RUMORS ABOUND ABOUT THIS WORLD-
FAMOUSMEAT. ABOUT BEEF BEING AS
EXPENSIVE AS GOLD. HEARSAY HAS
IT THAT THE CATTLE ARE SERVED
BEER AND MASSAGED WHILE
LISTENING TO CLASSICAL MUSIC.
TO TASTE THE LEGENDARY MEAT AND SORT
OUT A FEW THINGS, WE MET KENJI MITA,
A 3RD-GENERATION TEPPANYAKI CHEF
AND KOBE BEEF RESTAURATEUR, AT
MIKAKU – HIS RESTAURANT IN KYOTO.
The Mikaku restaurant is in the heart of Kyoto, beside the Shirakawa river in the Gion Geisha district. Mikaku specializes In Kobe beef, and that’s exactly why we came here.
When it comes to the world’s greatest, meltin-your-mouth beef, the Japanese are dedicated to details. Meat from Japan’s Tajima-gyu breed is the only meat that’s legally labelled Kobe beef, and it’s rigorously controlled by the government.
Owner Kenji Mita welcomes us to the restaurant, and what strikes us is that the restaurant’s perfectly polished teppan (iron griddle) and Mita’s bald head both reflect perfection.
“Grandpa opened the restaurant in 1929,” said Mita. “He served traditional dishes until teppanyaki cuisine hit the scene in 1945.”
Mita’s grandfather and other restaurateurs quickly discovered that foreigners enjoyed watching the chefs’ skillful maneuvers by the teppan – and the food of course.
“When Japan started getting more tourists, some really pushed food preparation performances. We gradually backed off on the performance part of cooking, and focused on quality and great taste. Now, more than ever, flavor replaces theater.”

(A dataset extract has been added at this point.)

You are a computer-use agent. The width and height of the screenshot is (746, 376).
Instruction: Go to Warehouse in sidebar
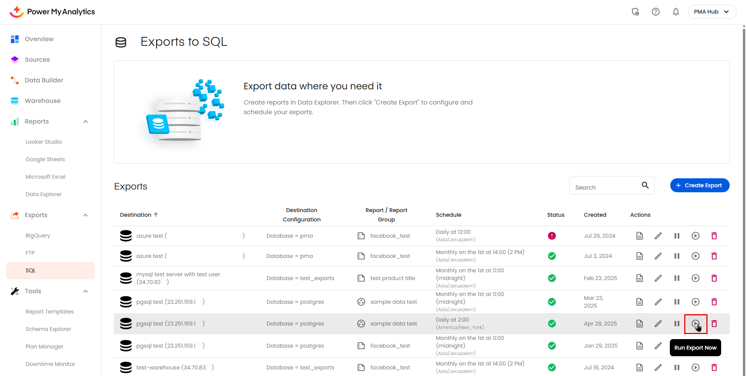coord(42,101)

Like his father and grandfather, Mita takes pride in offering Kobe beef that he personally selects for his guests. He has developed close relationships with stakeholders, and visits the farms a few times a month to ensure the quality.
After watching Kenji’s skillful slicing of the beef, and preparation of the food, we sat down at the end of the long teppan, and watched him create what was to be an unforgettable lunch.
“My grandfather started
Mikaku. Then my dad ran it.
Now I’m running it – backed
by their experience and
expertise. Like grandpa’s great
idea to never use bulls – just
cows, whose meat is very
tender and lean.”
With well-rehearsed movements, he fried potato cakes, onions, mushrooms. and other veggies – before the emperor entered the scene. He removed the fat border and set it aside; later, he fried the fat and used it as topping (most of the beef’s taste is in the fat). After he grilled the meat to our specifications, he finished with his specialty – a dash of brandy. He elegantly sliced it and served it while our mouths were watering. Was it good? No. It was truly amazing. The entire experience was almost sacred. The respect for the ingredients, the way they’re handled, and served. And the taste, of course.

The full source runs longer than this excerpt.